Third, embrace the identity of "public enemy." My friend was right—you are indeed competing with hundreds of people for their jobs. But look at it another way: if you can do with three people what takes them hundreds, your value density is one hundred times theirs. Customers don't care how large your team is; they only care whether you can solve the problem. And honestly, those hundreds of jobs will be affected by AI sooner or later. The only difference is whether it's your product or something else. Rather than letting big companies slowly optimize internally, it's better to let entrepreneurs drive this process with better solutions.

FOMO Is Not Unfounded

In a month or two, someone will always figure out an optimal organizational paradigm and a value-creation process. By then, how much time will you need to spend experimenting and finding your rhythm from scratch?

Looking back at the mobile internet wave, companies that entered around 2012 and those that entered around 2015 had drastically different outcomes. Meituan and Didi—China's dominant food delivery and ride-hailing platforms—both rushed in during the earliest stage of the window. Doing the same thing two years later meant the market was already saturated, and funding was no longer available. This AI window is shorter than the mobile internet one, because AI itself is accelerating everything—including how fast competitors catch up to you.

I used to think that "can't wait" anxiety was a bit overblown. Now I understand.

Trillions of dollars in value—the puzzle is already 80% complete. What's left is for a small team to spend some time and execute it well.

At times like this, every second you wait is a waste.

I never used to understand why so many people would give up stable positions and high salaries to start companies. Now I get it—that feeling of being on the verge of realizing some grand vision makes you feel like waiting even one more second is a waste of time.
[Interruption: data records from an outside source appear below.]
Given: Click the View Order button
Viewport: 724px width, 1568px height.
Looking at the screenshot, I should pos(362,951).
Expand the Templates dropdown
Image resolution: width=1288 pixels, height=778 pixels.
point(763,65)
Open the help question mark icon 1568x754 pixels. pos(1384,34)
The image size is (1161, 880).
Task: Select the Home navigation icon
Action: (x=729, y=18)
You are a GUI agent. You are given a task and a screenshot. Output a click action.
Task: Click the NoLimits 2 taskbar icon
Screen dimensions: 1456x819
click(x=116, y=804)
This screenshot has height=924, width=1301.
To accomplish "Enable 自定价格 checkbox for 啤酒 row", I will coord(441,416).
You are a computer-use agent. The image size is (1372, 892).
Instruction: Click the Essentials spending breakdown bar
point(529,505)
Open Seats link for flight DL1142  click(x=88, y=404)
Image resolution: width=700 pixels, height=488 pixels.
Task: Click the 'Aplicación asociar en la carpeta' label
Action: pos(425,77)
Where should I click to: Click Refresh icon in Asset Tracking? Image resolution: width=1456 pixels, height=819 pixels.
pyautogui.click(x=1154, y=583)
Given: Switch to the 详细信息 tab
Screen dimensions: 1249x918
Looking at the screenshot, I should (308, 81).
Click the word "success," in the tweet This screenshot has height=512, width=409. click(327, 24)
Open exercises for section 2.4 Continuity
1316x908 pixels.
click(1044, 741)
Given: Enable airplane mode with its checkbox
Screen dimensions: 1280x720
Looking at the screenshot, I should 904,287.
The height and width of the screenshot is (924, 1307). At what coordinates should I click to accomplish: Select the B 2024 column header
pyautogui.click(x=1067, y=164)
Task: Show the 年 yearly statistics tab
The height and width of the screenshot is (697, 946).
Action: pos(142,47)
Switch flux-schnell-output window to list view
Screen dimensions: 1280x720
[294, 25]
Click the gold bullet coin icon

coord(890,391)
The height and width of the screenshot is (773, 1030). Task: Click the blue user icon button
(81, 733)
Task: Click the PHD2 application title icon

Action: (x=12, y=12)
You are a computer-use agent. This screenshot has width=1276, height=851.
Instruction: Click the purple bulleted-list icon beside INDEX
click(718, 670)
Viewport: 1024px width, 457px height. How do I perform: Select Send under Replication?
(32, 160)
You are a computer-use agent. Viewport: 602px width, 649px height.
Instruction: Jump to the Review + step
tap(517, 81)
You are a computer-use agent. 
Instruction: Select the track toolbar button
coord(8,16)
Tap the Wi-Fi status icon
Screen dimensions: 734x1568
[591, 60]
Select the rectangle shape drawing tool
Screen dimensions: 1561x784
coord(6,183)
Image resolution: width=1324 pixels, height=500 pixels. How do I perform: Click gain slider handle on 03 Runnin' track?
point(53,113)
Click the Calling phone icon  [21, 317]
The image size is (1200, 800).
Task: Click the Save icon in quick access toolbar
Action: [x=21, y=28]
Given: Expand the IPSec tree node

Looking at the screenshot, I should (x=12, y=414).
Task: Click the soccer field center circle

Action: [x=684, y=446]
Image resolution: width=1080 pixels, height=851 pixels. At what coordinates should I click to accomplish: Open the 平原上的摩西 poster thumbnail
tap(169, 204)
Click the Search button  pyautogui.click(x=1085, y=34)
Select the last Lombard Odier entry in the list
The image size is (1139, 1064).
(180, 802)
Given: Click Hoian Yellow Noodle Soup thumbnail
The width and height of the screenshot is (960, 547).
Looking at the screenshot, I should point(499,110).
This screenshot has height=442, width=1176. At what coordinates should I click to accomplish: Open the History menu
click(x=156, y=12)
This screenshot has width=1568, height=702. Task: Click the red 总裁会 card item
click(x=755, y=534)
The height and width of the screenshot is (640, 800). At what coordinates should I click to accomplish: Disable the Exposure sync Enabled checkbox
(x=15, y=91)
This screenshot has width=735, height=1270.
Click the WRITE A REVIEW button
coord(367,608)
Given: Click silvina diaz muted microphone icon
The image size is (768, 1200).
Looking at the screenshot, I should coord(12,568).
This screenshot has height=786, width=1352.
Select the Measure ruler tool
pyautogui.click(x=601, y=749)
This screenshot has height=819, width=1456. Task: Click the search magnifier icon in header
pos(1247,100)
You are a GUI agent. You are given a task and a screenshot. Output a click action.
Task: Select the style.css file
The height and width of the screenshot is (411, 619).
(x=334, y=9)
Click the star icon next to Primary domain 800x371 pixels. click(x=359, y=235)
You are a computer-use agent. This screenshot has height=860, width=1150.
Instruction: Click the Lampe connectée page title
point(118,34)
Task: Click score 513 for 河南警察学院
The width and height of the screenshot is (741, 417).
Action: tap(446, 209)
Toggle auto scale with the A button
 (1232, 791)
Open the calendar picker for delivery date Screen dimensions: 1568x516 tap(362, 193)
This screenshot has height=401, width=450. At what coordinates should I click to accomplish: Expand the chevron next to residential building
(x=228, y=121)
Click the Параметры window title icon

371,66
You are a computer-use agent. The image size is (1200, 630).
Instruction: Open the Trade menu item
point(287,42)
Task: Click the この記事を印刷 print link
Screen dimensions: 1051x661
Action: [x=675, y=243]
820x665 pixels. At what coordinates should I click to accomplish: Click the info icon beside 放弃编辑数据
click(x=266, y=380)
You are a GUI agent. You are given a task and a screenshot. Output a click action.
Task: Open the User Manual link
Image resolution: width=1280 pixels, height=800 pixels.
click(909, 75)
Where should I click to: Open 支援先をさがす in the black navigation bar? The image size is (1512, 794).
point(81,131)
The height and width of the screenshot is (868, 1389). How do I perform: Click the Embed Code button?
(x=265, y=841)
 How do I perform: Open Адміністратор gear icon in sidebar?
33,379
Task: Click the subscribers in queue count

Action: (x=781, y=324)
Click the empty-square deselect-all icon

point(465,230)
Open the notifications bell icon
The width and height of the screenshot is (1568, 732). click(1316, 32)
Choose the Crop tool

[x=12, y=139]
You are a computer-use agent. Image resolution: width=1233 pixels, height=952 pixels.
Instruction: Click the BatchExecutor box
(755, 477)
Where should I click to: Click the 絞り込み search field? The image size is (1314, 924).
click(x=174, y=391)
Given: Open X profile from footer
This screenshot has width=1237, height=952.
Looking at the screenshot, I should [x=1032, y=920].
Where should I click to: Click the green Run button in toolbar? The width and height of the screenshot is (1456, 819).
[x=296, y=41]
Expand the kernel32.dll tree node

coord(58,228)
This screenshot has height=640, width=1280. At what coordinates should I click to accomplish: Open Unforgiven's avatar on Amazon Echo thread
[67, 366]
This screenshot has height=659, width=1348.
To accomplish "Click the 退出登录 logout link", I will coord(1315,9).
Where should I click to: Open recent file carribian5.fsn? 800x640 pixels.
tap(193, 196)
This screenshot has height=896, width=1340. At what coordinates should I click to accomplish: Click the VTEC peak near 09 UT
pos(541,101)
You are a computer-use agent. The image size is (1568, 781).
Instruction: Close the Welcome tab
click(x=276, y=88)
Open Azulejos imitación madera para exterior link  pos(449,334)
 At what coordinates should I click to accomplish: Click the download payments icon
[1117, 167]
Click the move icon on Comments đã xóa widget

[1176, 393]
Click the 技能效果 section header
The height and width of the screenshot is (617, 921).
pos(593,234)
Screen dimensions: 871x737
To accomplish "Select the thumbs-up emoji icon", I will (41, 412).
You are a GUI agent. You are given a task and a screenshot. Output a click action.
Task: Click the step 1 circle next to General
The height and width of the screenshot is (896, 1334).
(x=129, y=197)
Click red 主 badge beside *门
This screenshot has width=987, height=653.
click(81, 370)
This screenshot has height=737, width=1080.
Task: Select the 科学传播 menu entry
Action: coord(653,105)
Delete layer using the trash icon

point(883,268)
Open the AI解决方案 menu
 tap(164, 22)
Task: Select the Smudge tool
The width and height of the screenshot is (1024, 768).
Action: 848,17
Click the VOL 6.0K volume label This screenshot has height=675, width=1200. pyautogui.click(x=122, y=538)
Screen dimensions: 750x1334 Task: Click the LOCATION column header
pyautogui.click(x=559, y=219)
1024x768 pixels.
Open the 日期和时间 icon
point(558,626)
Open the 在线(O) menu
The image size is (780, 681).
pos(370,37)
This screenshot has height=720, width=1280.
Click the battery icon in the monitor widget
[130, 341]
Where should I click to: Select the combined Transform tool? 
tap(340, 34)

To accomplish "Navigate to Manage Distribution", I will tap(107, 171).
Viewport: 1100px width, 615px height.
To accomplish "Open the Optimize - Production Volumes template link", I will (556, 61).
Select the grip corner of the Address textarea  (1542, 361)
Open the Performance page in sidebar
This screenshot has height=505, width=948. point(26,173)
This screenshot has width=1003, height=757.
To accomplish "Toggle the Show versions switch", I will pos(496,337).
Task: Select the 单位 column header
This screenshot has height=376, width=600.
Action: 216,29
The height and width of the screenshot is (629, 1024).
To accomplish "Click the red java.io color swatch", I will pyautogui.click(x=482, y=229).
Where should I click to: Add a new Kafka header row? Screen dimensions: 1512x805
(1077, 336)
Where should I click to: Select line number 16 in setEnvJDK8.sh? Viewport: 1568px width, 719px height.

It's not about personal gain or loss. It's because some societal value truly can't wait.

Your First Step

So I want to say: go try AI coding. The barrier to acquiring these capabilities isn't high right now. Coding Agents Are a Meta-Ability—they allow ordinary people to control their computers with an extremely low barrier to entry. They give everyone a relatively equal opportunity to ride this wave.

You don't need to quit your job, raise funding, or even have a complete team. Start with a weekend project—use AI to automate the most annoying thing in your work. When you personally experience "solving in three hours what used to take three days," you'll understand why I say this window won't wait.

Miss it, and it might really be gone for good.